I've been keeping official stats for Division III teams since the fall of 1995, so I've had more than my share of practice. I've worked NCAA Tournament games, high school tournament games, and a nationally televised high school basketball game. Nevertheless, none of those quite compare to sitting two people away from the Ohio State bench with a section of jumping, cheering students directly behind me.

My experience with the stats program is apparently a gift that keeps on giving. (Over the years that extra money adds up.) It boggles my mind how a school as big as OSU didn't have anyone available to input on the primary and backup computers, but that's why I got the proverbial call to do the job this evening.

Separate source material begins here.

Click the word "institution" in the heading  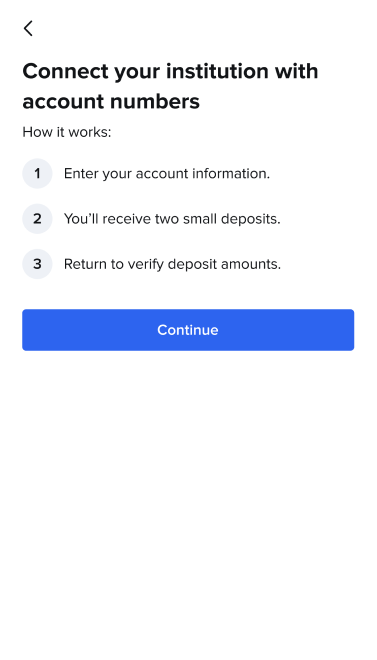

Although I last used the program nine months ago, I wasn't all that concerned about being able to perform. Then I walked around the court, found my station, and realized how much was riding on my accuracy and speed. My work would be displayed to all media and on the scoreboard. (Now that I think about it, it also went out to everyone in real time on the web.) At TV timeouts I'd need to print multiple copies of the stats for the teams and assorted press. The tasks themselves were nothing I couldn't handle. Being in a bigger spotlight was something I was unaccustomed to, though.

I just sort of inherited the duty of running the primary computer. The other guy didn't seem eager to jump in there and take it, so he took the backup while I had the main one. I figured that I'd be fine once I put on the headset and the game began, but I was a little nervous. The computer's desktop and the process were slightly unfamiliar from what I'm accustomed to. Plus, OSU is ranked #4 in the nation, and this game, as lopsided as it would be surely be, was easily the biggest I would stat.

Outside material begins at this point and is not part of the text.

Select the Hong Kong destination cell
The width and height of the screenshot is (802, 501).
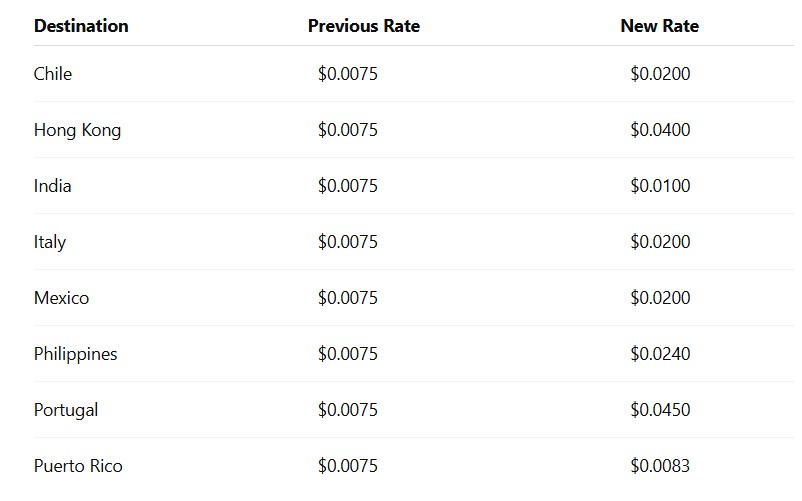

Luckily the spotters were experienced and made it relatively easy, even if it was kind of intense. To my dismay, about a minute in the person running the shot clock inadvertently reset it, so the referee turned to me to ask when the last missed free throw was. I've never had this happen before--mostly because at the other place I'm not courtside--and the spotters said they'd never witnessed it. I quickly pulled up the answer, but that was a wild way to start off.

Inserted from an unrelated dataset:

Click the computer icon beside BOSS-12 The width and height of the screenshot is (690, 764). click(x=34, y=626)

Despite the boisterous students a foot or two behind me and being shielded from the action by Ohio State's head coach when the action was at my end of the court, I was able to lock in, press the right keys, and get the job done well. The spotters fed the information to me rapidly and accurately, and I was a machine in punching it into the computer.

In the end I had a good time and didn't feel as pressured as I anticipated in the minutes leading up to tip-off. It helped that I didn't make any massive errors (or am unaware of them) and was intently focused in the midst of the chaos.

Oh yeah, Ohio State cruised to the win.

(And obligatory knitting content: a woman in the front row on the other side was knitting before the game. I didn't notice her doing so during the game. Then again, with as fast as everything went, I honestly couldn't tell you how much of the game I saw that was mere feet in front of me.)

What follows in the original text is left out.